Le monde s'apprête à assister le 9 janvier à la naissance d'une nouvelle nation dans le sud du Soudan. Le Canada est-il prêt à accueillir ce nouveau pays?

Le monde s'apprête à assister le 9 janvier à la naissance d'une nouvelle nation dans le sud du Soudan. Le Canada est-il prêt à accueillir ce nouveau pays?

La violence et les crises humanitaires continuent de menacer à l'approche des consultations populaires prévues dans le Sud-Soudan et l'enclave d'Abyei. Même si celles-ci devaient être reportées, individuellement ou les deux ensemble, tout indique que le Sud semi-autonome votera en faveur de la sécession, afin de se débarrasser du joug imposé par les dirigeants du nord.
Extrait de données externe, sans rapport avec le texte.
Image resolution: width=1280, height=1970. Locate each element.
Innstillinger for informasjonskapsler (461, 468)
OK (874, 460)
Le résultat des deux référendums aura une incidence monumentale sur les perspectives de paix et la mise en oeuvre de l'Accord de paix global de 2005, qui mettait fin à la guerre civile ayant divisé le nord et le sud du Soudan pendant des décennies et fait deux millions de morts.
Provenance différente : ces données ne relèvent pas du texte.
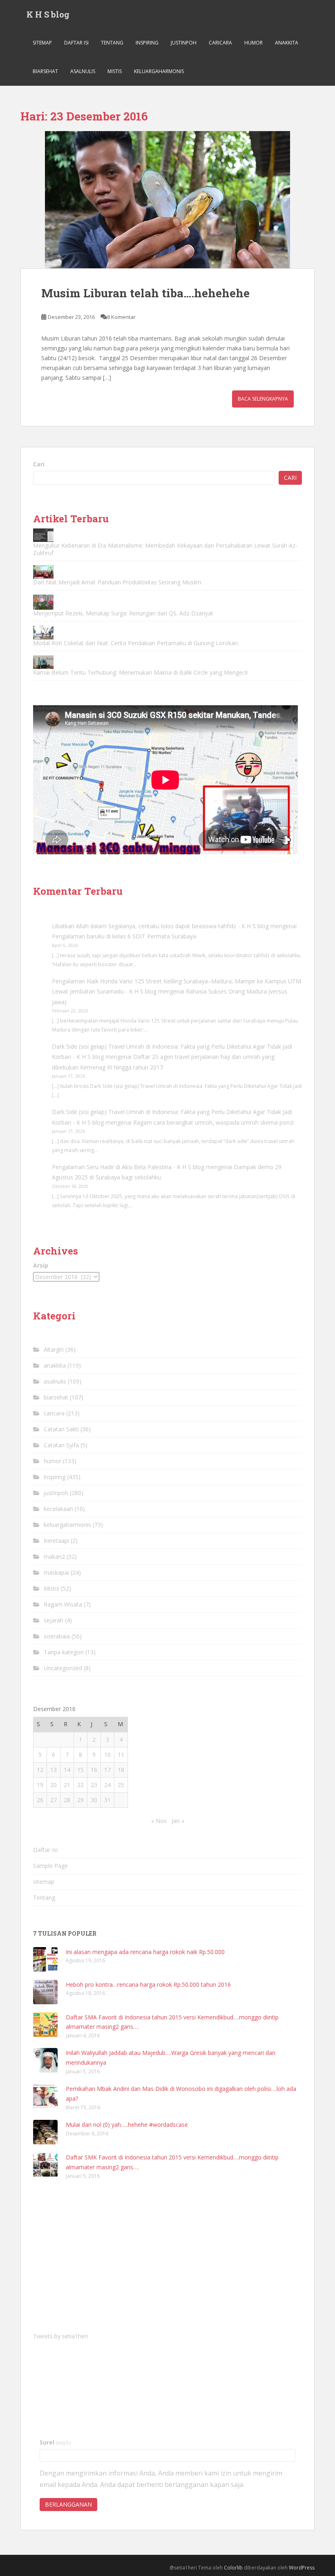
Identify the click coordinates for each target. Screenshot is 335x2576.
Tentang (112, 42)
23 (94, 1785)
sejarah (53, 1620)
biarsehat (45, 71)
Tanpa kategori (64, 1652)
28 (67, 1800)
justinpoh (184, 42)
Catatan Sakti (61, 1429)
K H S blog (48, 14)
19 (40, 1785)
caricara (220, 42)
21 (67, 1785)
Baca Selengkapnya (263, 398)
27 (53, 1800)
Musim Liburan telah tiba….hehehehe (145, 293)
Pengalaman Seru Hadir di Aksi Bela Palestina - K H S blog (128, 1167)
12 (40, 1770)
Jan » (178, 1821)
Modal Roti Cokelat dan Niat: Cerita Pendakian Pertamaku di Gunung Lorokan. (136, 643)
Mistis (114, 71)
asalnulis (82, 71)
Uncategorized (63, 1668)
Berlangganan (68, 2504)
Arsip (40, 1265)
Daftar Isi (76, 42)
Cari (39, 464)
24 (107, 1785)
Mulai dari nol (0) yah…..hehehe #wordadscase (127, 2124)
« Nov (159, 1821)
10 (107, 1754)
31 (107, 1800)
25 (121, 1785)
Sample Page (50, 1866)
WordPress (302, 2567)
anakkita (286, 42)
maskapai (56, 1572)
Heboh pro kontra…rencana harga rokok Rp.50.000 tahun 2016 (148, 1984)
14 (67, 1770)
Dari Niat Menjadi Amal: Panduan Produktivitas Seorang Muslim (117, 582)
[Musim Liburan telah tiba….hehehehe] (167, 199)
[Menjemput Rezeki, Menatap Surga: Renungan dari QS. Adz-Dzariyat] (43, 602)
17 (107, 1770)
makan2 (54, 1556)
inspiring (147, 42)
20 (53, 1785)
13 (53, 1770)
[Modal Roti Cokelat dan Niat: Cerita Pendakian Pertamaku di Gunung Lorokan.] (43, 632)
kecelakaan (58, 1509)
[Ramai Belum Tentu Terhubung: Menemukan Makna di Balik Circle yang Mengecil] (43, 662)
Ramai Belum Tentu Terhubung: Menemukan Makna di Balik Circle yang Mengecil (140, 672)
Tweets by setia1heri (60, 2336)
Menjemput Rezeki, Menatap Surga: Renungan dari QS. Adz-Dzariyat (123, 613)
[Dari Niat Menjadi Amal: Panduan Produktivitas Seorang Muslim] (43, 572)
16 (94, 1770)
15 (80, 1770)
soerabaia (57, 1636)
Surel (55, 2442)
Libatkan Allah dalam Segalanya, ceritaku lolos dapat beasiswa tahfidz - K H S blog (160, 926)
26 (40, 1800)
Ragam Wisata (63, 1604)
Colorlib (233, 2567)
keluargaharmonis (159, 71)
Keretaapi (56, 1540)
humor (253, 42)
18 (121, 1770)
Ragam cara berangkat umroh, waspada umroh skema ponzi (213, 1122)
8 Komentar (121, 317)
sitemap (42, 42)
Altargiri (54, 1349)
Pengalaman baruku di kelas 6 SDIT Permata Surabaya (124, 936)
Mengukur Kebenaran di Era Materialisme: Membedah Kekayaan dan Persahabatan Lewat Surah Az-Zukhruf (165, 549)
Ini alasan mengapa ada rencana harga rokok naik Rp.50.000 (145, 1952)
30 (94, 1800)
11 (121, 1754)
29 (80, 1800)
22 (80, 1785)
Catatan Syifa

Craignant des problèmes majeurs, les Nations Unies et certaines parties intéressées ont dressé la liste des sources de frictions possibles, mais il reste de graves difficultés à surmonter, dont le manque de personnel sur place des organismes humanitaires, l'accès aux zones de conflit et l'absence d'un plan exhaustif visant à protéger les minorités les plus vulnérables.

Comme si la situation n'était pas assez tendue, les forces armées de Khartoum et celles du Mouvement populaire pour la libération du sud (MPLS) se sont massées le long de la frontière instable entre le nord et le sud. Ce déploiement de forces a pour effet de remilitariser un conflit meurtrier que seule une solution politique pacifique serait en mesure de dénouer.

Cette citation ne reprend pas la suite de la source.